**Problems and tasks:**
(1) In the headphone voice coil post, which two AKG headphone models use flat wire aluminum?
(2) Duplicate the stretch of the headphone voice coil post from "My impression so" through "of audiophile/personal headphones.".
(3) Write the next part of the headphone voice coil post, picking up after its final sentence.

**Source document:**
Basically what I read it doesn't make sense to use aluminum voice coils in headphones, and probably why Sennheiser seems to be the only one to do so, and rest of industry either use copper bobbin or copper clad aluminum voice coil. Did notice that the K701 and K702 use flat wire aluminum, another headphone that doesn't truly shine until driven by an amp well above its own value.

My impression so far is copper used to conteract the limitations of aluminum which conducts too much heat and burning the speakers. Instead of using some sort of polymer, copper is used instead.

Seems AKG and Bose turned to using flat wire or flat ribbon aluminum to address the same issue above and to avoid dialectric breakdowns.

So I can find good reasons why AKG and Bose use flat wire aluminum and other uses copper cladded aluminum voice coil, but can't find any good reason why Sennheiser uses the voice coils they do. Its also the reason why I suspect they have a veiled sound unless powered by expensive amps/tubes and why their signature sound that many find unimpressive is pervasive in their entire line of audiophile/personal headphones.

**Raw data:**
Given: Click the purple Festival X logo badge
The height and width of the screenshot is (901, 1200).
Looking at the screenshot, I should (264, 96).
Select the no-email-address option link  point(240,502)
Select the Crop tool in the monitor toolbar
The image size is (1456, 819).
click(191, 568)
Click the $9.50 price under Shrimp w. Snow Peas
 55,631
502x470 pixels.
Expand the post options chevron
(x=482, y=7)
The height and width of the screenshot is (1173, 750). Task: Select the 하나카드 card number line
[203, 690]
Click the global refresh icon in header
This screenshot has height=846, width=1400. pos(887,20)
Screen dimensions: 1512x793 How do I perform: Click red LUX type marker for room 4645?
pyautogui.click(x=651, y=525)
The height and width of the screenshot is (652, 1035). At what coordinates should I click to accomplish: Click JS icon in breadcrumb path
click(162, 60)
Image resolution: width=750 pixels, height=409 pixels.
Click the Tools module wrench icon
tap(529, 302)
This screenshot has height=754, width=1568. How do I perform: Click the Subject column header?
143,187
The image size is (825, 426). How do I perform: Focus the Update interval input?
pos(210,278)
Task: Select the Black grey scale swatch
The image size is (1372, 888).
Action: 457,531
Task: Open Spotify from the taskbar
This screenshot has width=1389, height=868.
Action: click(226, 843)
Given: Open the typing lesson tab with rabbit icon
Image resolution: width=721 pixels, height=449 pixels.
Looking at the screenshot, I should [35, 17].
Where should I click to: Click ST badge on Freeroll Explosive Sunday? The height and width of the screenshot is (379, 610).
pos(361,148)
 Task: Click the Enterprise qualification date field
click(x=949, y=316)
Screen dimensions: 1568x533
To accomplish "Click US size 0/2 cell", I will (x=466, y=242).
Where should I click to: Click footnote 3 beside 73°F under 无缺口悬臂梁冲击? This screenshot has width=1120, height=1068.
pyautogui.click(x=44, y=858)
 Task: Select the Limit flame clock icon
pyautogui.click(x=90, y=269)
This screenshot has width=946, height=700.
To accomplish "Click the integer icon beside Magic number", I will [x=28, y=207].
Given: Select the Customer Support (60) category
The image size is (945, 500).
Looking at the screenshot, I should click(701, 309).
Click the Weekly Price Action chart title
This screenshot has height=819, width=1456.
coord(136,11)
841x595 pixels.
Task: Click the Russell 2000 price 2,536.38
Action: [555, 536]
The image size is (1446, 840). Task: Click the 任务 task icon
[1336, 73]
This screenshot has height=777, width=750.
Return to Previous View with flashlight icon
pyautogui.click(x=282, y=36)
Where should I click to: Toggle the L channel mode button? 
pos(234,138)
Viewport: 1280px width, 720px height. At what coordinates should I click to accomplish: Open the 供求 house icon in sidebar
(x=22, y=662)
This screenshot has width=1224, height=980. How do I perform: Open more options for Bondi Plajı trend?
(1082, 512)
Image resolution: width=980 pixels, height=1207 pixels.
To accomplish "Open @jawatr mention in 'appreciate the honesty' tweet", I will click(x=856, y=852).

**Responses to the exercise:**
(1) The K701 and K702.

(2)
My impression so far is copper used to conteract the limitations of aluminum which conducts too much heat and burning the speakers. Instead of using some sort of polymer, copper is used instead.

Seems AKG and Bose turned to using flat wire or flat ribbon aluminum to address the same issue above and to avoid dialectric breakdowns.

So I can find good reasons why AKG and Bose use flat wire aluminum and other uses copper cladded aluminum voice coil, but can't find any good reason why Sennheiser uses the voice coils they do. Its also the reason why I suspect they have a veiled sound unless powered by expensive amps/tubes and why their signature sound that many find unimpressive is pervasive in their entire line of audiophile/personal headphones.

(3)
Love to read some input and discussion about this. The pros cons of aluminum, copper and aluminum flat wire or ribbon. I'm sure I am correct on everything, but would shed some light into why some headphones are so hard to drive and why they maintain a veiled sound until used with powerful amps. And for those of us who are not as knowledgeable on this subject.

Also more interesting to read than another suggest me a headphone because I can't use the "search" button. That was in jest right there if you happen to miss it.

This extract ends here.